Seminar and book launch of AIDS, politics and music in South Africa by Dr Fraser McNeill

Posted on May 09, 2012

The University of Pretoria's Faculty of Humanities and Cambridge University Press cordially invite you to attend the launch of AIDS, politics, and music in South Africa.

Date:     Tuesday, 15 May 2012
Time:     15:00–17:00 (seminar and book launch)
Venue: Merensky Library Auditorium, Main Level, UP Hatfield Campus
RSVP:  Corena Garnas on 012 420 4895 or
[email protected] by Wednesday, 9 May 2012

About the book:
AIDS, politics and music in South Africa offers an original anthropological approach to the AIDS epidemic in South Africa, demonstrating why AIDS interventions in the former homeland of Venda have failed – and may possibly even have been counterproductive.

The author does so through a series of ethnographic encounters, involving everything from kings to condoms, which expose the ways in which biomedical understanding of the virus has been rejected by – and incorporated into – local understanding of health, illness, sex and death.

The book argues that music, in the form of songs about female initiation and AIDS education, spread by wandering minstrels, is central to understanding how AIDS interventions operate.
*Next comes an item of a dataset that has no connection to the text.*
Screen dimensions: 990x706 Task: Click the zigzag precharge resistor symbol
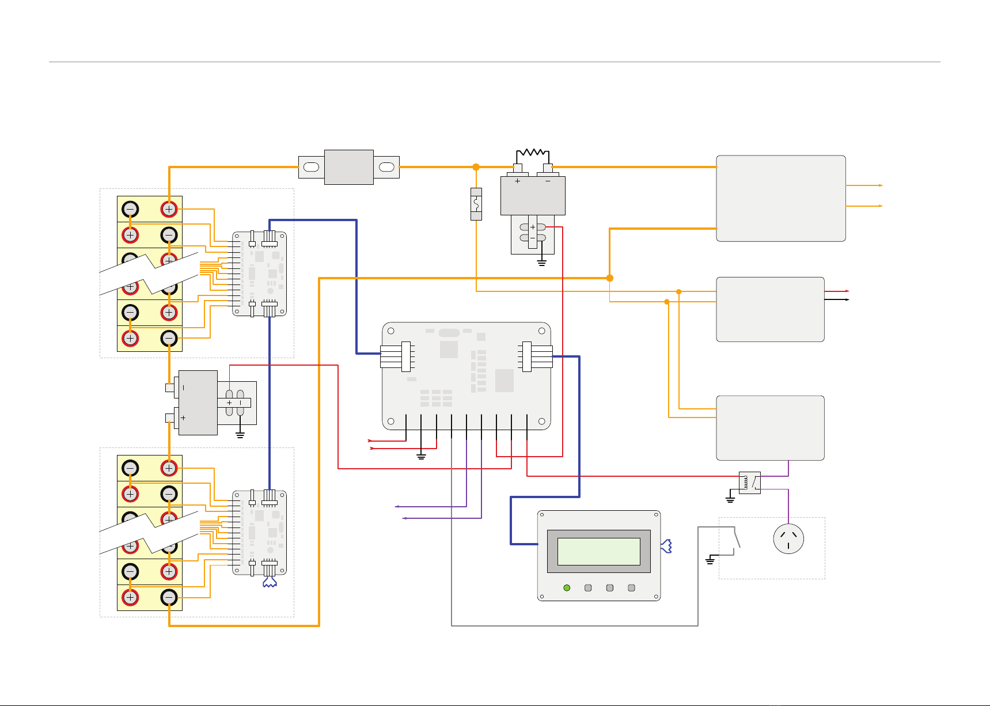pyautogui.click(x=533, y=153)
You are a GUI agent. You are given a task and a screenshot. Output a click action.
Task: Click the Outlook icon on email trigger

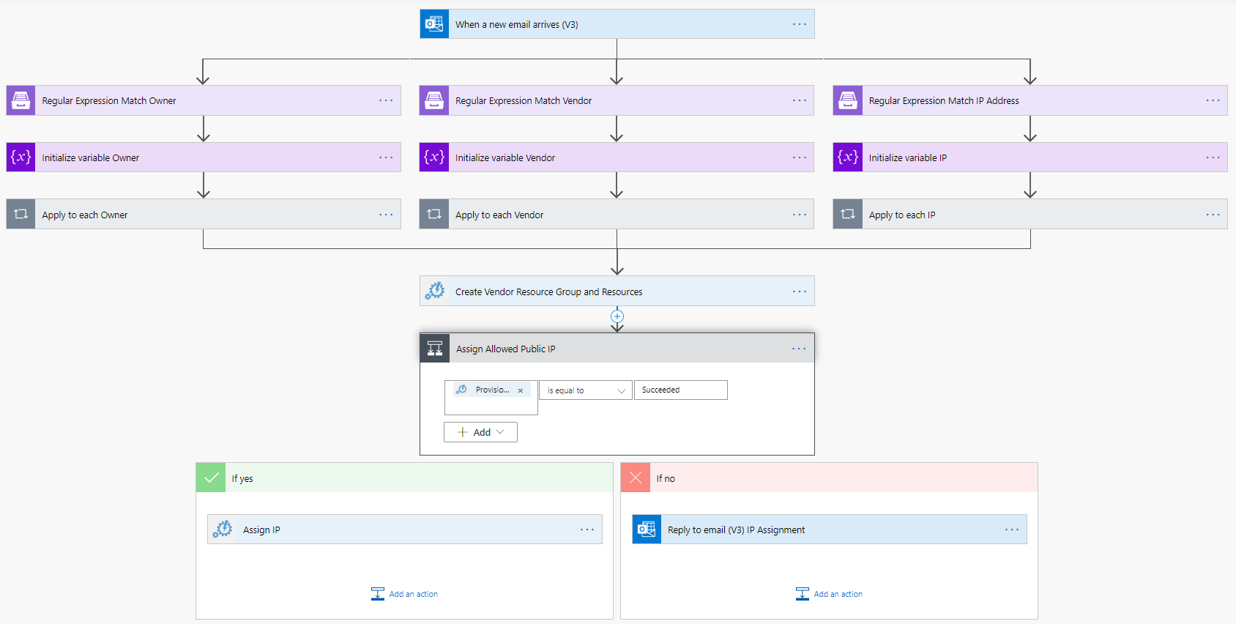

This book elucidates a hidden world of meaning in which people sing about what they cannot talk about, where educators are blamed for spreading the virus, and in which condoms are often thought to cause AIDS. The policy implications are clear: African worldviews must be taken seriously if AIDS interventions in Africa are to become successful.

Price: This special paperback edition will be available for sale at R250.